Minnesota jail put in lockdown after inmates stage protest
Approximately 100 prisoners staged the protest, which was later “resolved without incident”.
Understaffing at the state’s Department of Corrections (DOC) led to inmates’ dissatisfaction over Labor Day weekend.
A spokesperson for the Department of Corrections said all inmates have returned to their cells.
A large number of police units, firefighters, and other emergency teams were stationed outside the facility in Baywater, about 25 miles (40km) east of Minneapolis, the state’s largest city.
The inmates’ advocates say the incident was a protest against prison conditions, including excessive heat, limited access to showers and ice, and unclean drinking water.
For the area, a heat advisory is in effect until Tuesday, warning temperatures could reach 100F (37.7C).
In recent years, dangerously hot conditions have attracted renewed attention to US prisons.
Since Friday, there have been intermittent lockdowns of inmates due to a shortage of 50 officers at the prison.
Prisoners have been kept in their cells for longer periods of time, reportedly without air conditioning.
Inmates complained about limited access to phones, recreation and showers, but the DOC denied that they lacked clean water.
Throughout the day, the situation was calm, peaceful, and stable, a spokesperson said.

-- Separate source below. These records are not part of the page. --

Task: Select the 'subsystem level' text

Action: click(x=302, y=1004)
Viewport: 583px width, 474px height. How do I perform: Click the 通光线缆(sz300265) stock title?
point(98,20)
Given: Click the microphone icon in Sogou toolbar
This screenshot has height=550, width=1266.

According to DOC commissioner Paul Schnell, inmates usually have several hours of recreational time during the weekend, but holiday staff shortages have reduced that to one hour.

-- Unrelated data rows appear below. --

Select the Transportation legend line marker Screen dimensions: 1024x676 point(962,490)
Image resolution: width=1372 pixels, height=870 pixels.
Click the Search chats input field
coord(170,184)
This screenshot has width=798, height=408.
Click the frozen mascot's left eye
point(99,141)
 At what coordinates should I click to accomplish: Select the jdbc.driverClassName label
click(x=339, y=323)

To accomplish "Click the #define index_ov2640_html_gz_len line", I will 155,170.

AFSCME Council 5, which represents Minnesota correctional officers, also blamed Sunday’s incident on understaffing.
A spokesperson said the incident was “endemic and highlights the chronic understaffing of the MN Department of Corrections”.
Inmates feel upset about such conditions because there is not enough security staff to protect the facility, they said.
Approximately 1,200 inmates are incarcerated at the facility, according to department records.